Après plusieurs mois de blocage des deux côtés, des négociations ont commencé et les deux pays avaient signé le 6 novembre 2018 une déclaration commune dans laquelle ils annonçaient un accord avant la fin du mois, mais cela n’a pas été concrétisé.
Dans les discussions, la partie comorienne a été contrainte de prendre en compte les demandes des élus mahorais, eux-mêmes soumis à la pression de la population maoraise qui a fait plusieurs mois de grèves et de manifestations pour demander le blocage des arrivées des kwasa-kwasa. Les autorités comoriennes avaient toujours refusé la participation des élus maorais aux discussions, mais cette fois, le ministre comorien, Amine Souef a été obligé d’accepter leur présence et entendre leurs revendications notamment le lundi 22 juillet, un peu avant la signature du document. Le contenu de ces Accords montre aussi que les revendications maoraises ont été largement prises en compte.
L’objectif reste d’empêcher les déplacements vers Mayotte
L’Accord signé ce 22 juillet au Quai d’Orsay par les ministres des Affaires étrangères en présence du chef de l’État comorien est composé de cinq pages, suivi de cinq autres pages d’annexes qui précisent comment les 150 millions d’euros octroyés par la France doivent être utilisés.
D’une manière globale, l’Accord est centré quasi uniquement sur l’arrêt des déplacements des Comoriens vers Mayotte. Presque quatre pages sur les cinq de l’Accord détaillent les opérations qui vont permettre de parvenir à cet objectif.
Dans les « considérants » qui justifient l’Accord, on peut noter trois idées importantes. La première c’est que les deux pays s’engagent à « maitriser et traiter les causes profondes des migrations régionales et internationales ».
La deuxième c’est l’intégration des élus de Mayotte dans les discussions concernant Mayotte. C’est un principe sur lequel s’arc-boutait la diplomatie comorienne depuis des années. On raconte qu’Amine Souef avait annulé un diner au Quai d’Orsay à cause de la présence des Maorais. Depuis, des photos dans les réseaux sociaux avaient montré le patron de la diplomatie comorienne en train de diner avec le député Kamardine Mansour. Il faut croire que les échanges entre Souef et les élus maorais ont été fructueux puisque cette intégration des Maorais dans les discussions est confirmée dans le dernier point de cet Accord. On y annonce la mise en place d’un Comité franco-comorien de haut niveau dans lequel les élus mahorais seront inclus.
Enfin, dès le début des Accord, le maitre mot reste « bilatéralisme ». L’Accord insiste sur ce principe qui guide les relations entre la France et les Comores s’agissant de la question de Mayotte.
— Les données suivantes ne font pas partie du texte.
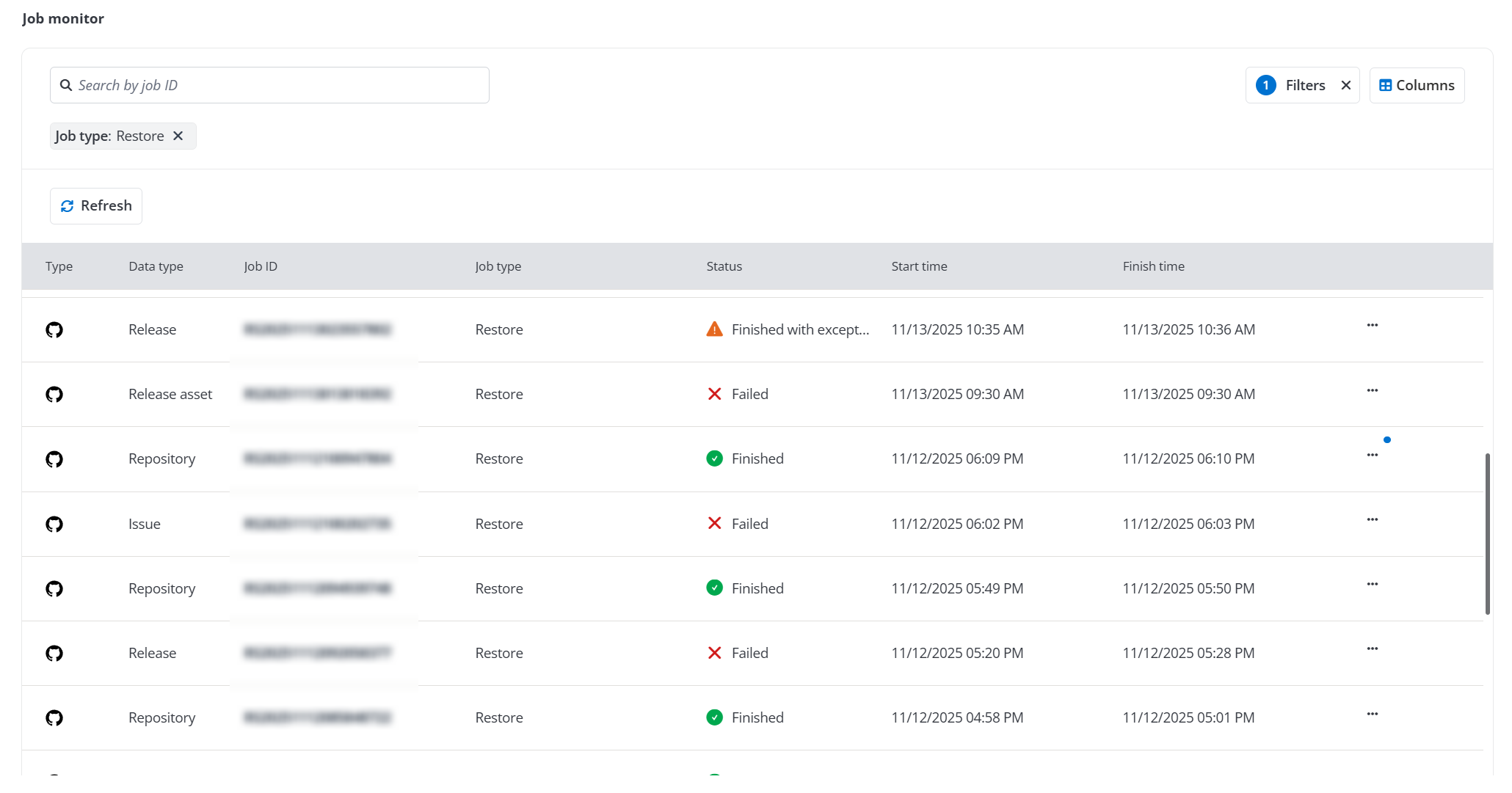Click the warning icon for Finished with exceptions status
The image size is (1512, 793).
pos(713,329)
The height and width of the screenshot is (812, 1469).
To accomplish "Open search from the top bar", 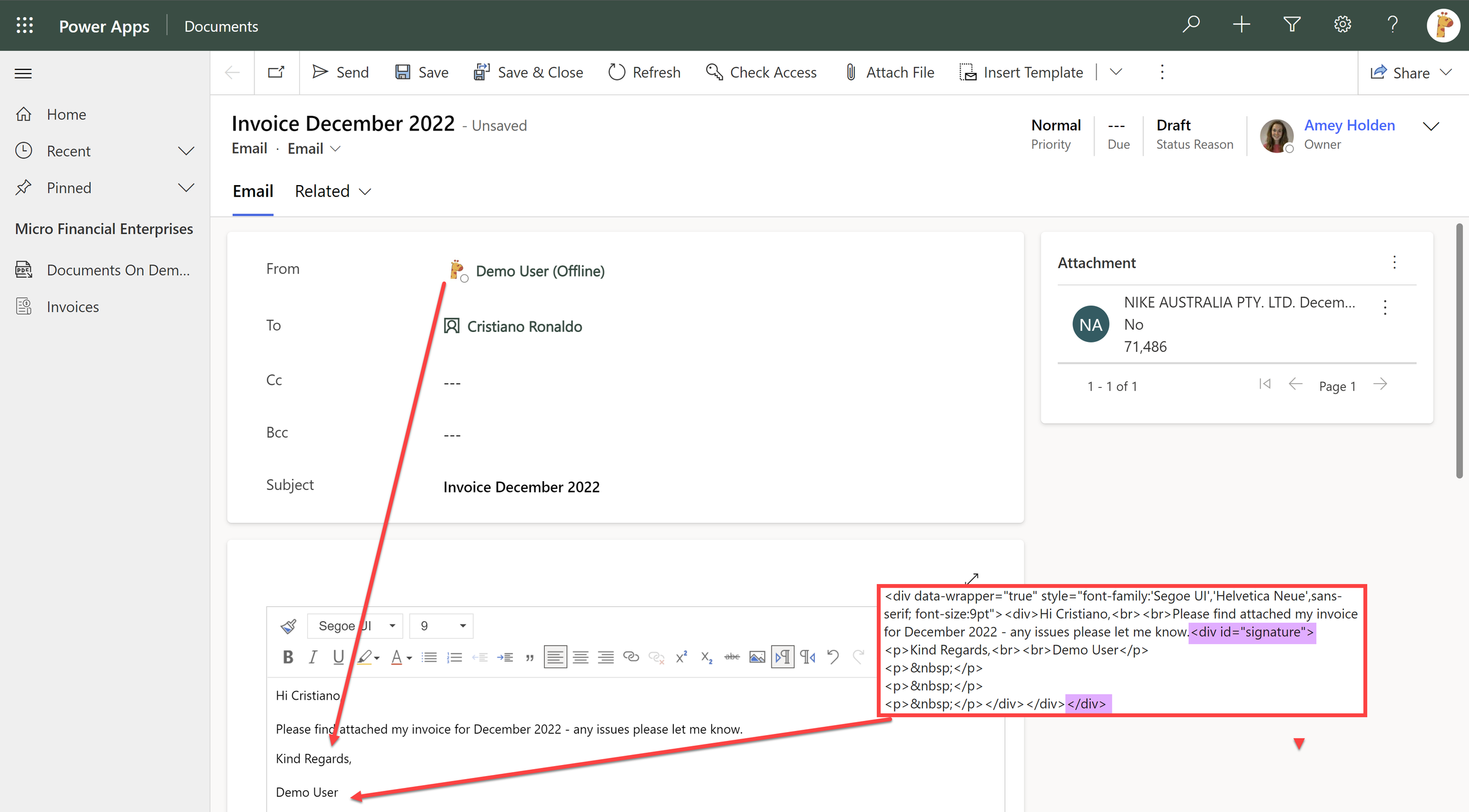I will [x=1191, y=25].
Il s’agit pour les deux pays de retirer le contentieux d’une éventuelle recherche de solution de la communauté internationale et de la traiter au niveau des deux concernés. C’est d’ailleurs ce que devrait répéter Azali Assoumani à l’ONU en septembre.
Maitrise des flux migratoires
Dans la partie « objectifs » (page 2),ces éléments sont repris : maitriser les flux de population en direction de Mayotte et développer la coopération économique entre la France et les Comores.
En ce qui concerne la lutte contre les déplacements vers Mayotte, les Comores s’engagent à empêcher les départs de kwasa-kwasa vers Mayotte, et à ce propos, il est rappelé dans les Accords que ce travail a déjà commencé avec une note de service du 31 juillet 2018 « interdisant le transport de passagers en kwasa ». Les Comoriens s’engagent à ramener les embarcations interceptées dans les eaux territoriales comoriennes vers Anjouan. Cela suppose que même si les embarcations ne sont pas comoriennes ou ne transportent pas de Comoriens, elles doivent être ramenées à Anjouan. Il est prévu également le démantèlement des ateliers de kwasa qui contribuent au déplacement vers Mayotte.
La partie française s’engage a appuyé les gardes-côtes comoriennes déployées entre Anjouan et Mayotte, à octroyer un budget de fonctionnement, à former les officiers chargés de la surveillance de la mer, à installer un radar à Anjouan pour surveiller et intercepter les kwasa-kwasa. Au niveau juridique, il est prévu de renforcer l’arsenal contre les passeurs à Mayotte et à Moroni.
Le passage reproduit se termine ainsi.